Re: [COMMITTERS] pgsql: Update copyright for 2017 - Mailing list pgsql-committers

From Tom Lane
Subject Re: [COMMITTERS] pgsql: Update copyright for 2017
Date
Msg-id 25878.1483557652@sss.pgh.pa.us
Whole thread Raw
In response to [COMMITTERS] pgsql: Update copyright for 2017  (Bruce Momjian <bruce@momjian.us>)
Responses Re: [COMMITTERS] pgsql: Update copyright for 2017
List pgsql-committers
David Fetter <david@fetter.org> writes:
>>> Actually, my takeaway from this was "don't ever use git reset on
>>> the repo".

> That's actually not tenable.  If we ever find something in our repo
> that we don't have full rights to, especially if it's something that
> would put roadblocks in front of people who'd like to make a
> proprietary fork, we have to be able to expunge it, not merely paper
> it over.

What, and re-do every commit after the one that added such material?
And somehow find every tarball that was shipped with the material, and
make them go away?  Please don't bring straw-man arguments.

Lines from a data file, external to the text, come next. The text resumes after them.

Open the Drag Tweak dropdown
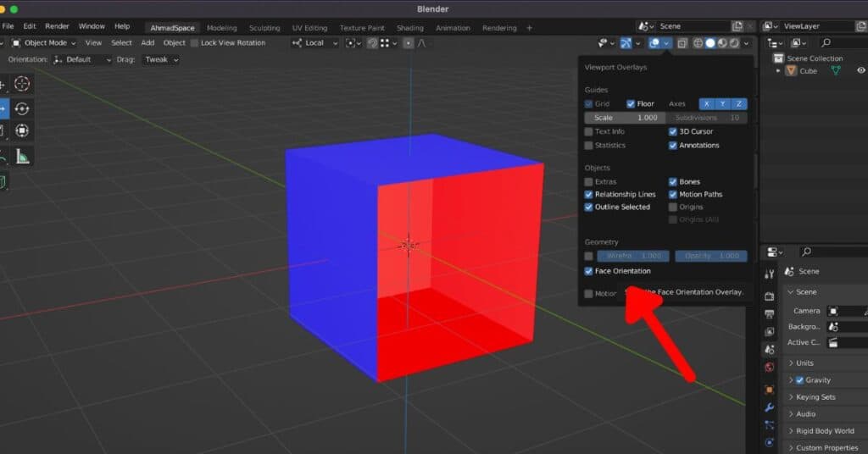This screenshot has height=454, width=868. pyautogui.click(x=159, y=60)
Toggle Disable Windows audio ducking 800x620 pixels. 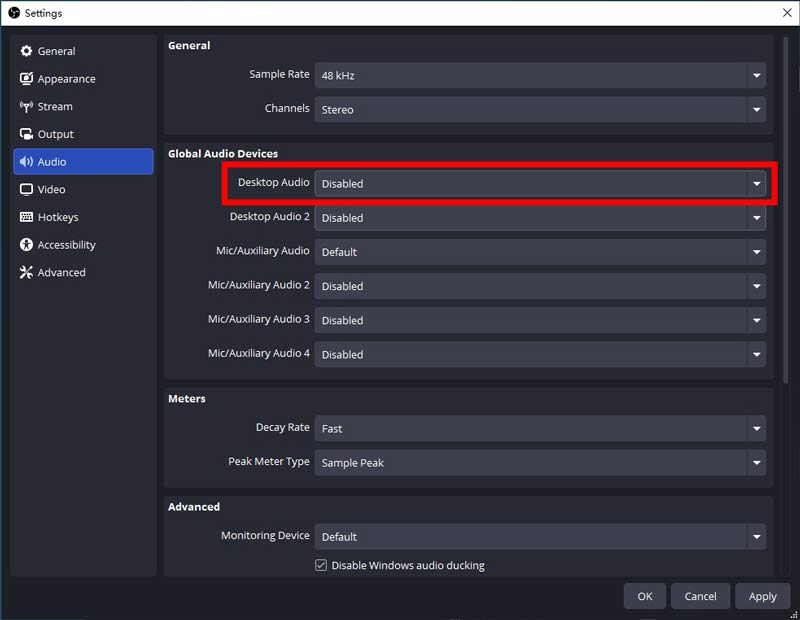(x=321, y=565)
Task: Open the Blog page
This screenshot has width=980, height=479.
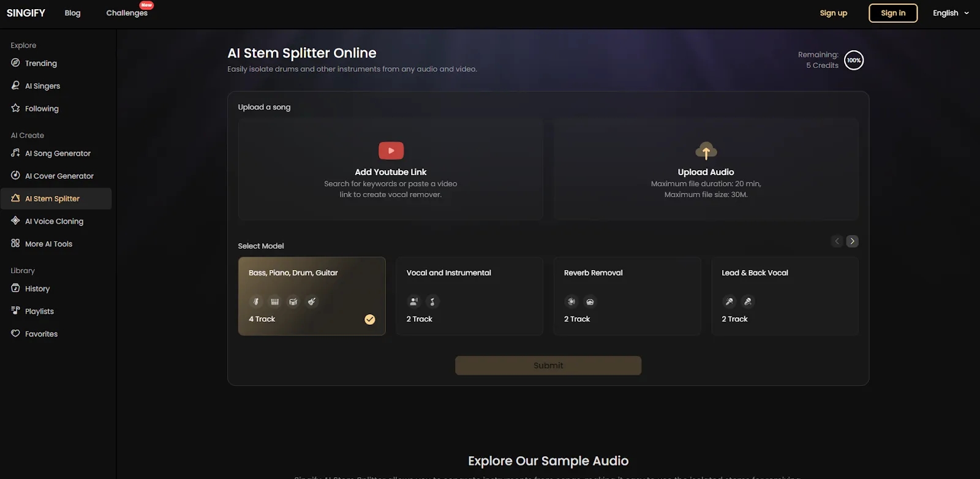Action: coord(72,13)
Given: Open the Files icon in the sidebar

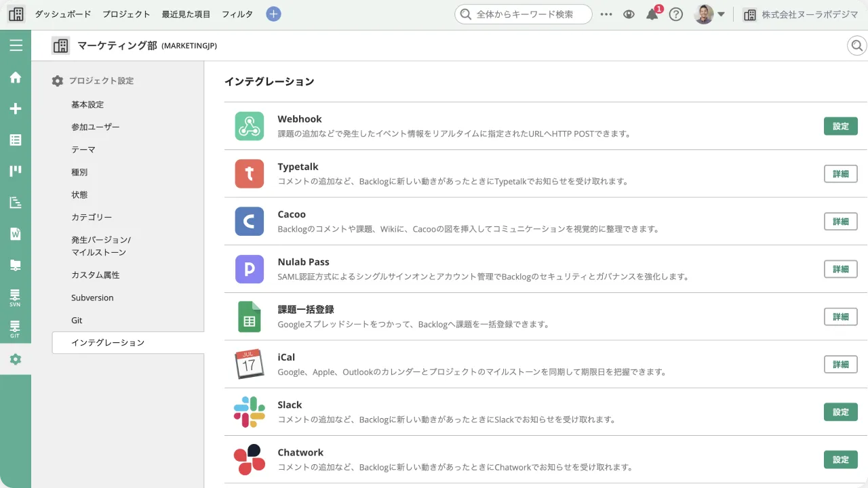Looking at the screenshot, I should 16,264.
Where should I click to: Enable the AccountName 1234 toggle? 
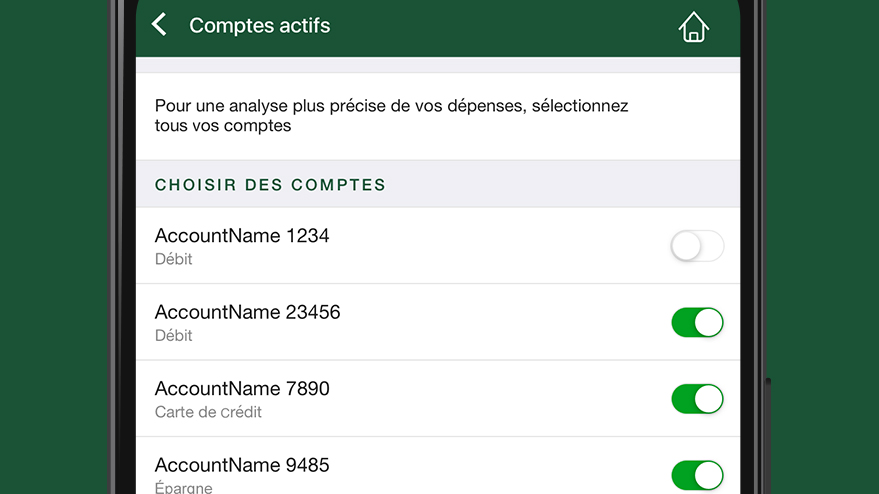(697, 246)
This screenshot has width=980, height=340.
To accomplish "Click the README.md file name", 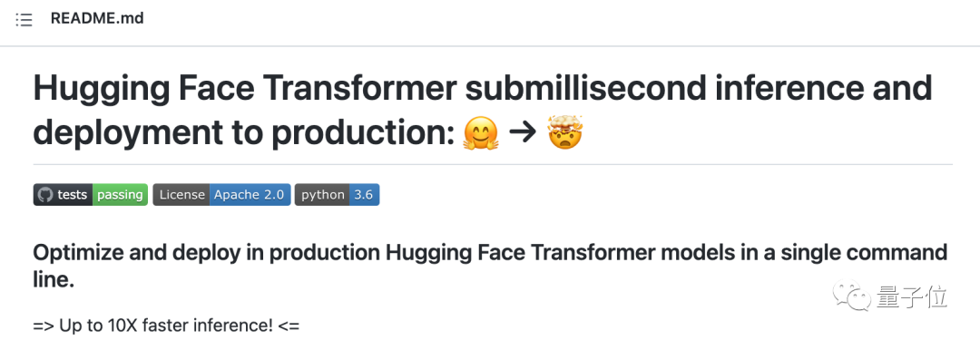I will (97, 19).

>> Except for like Andres says, always check *everything* before
>> pushing. I know I always push with -n and then do a git show on that
>> resulting set of commits just to make sure it's the one I want. It
>> doesn't take a lot of extra time after each commit, and it easily
>> finds things like this.

> Do we see a point in the future where all pushes to that repo require
> a reviewer separate from the author?  The cost in hassle and
> aggravation is, to put it mildly, non-trivial, but it makes these
> kinds of mistakes a lot harder to make.

No amount of review will prevent human error at the point of the final
push.  Yeah, Bruce was probably unreasonably sloppy about this particular
commit, but to imagine that we can get the error rate to exactly zero
is hopeless.  That's what "git revert" is for.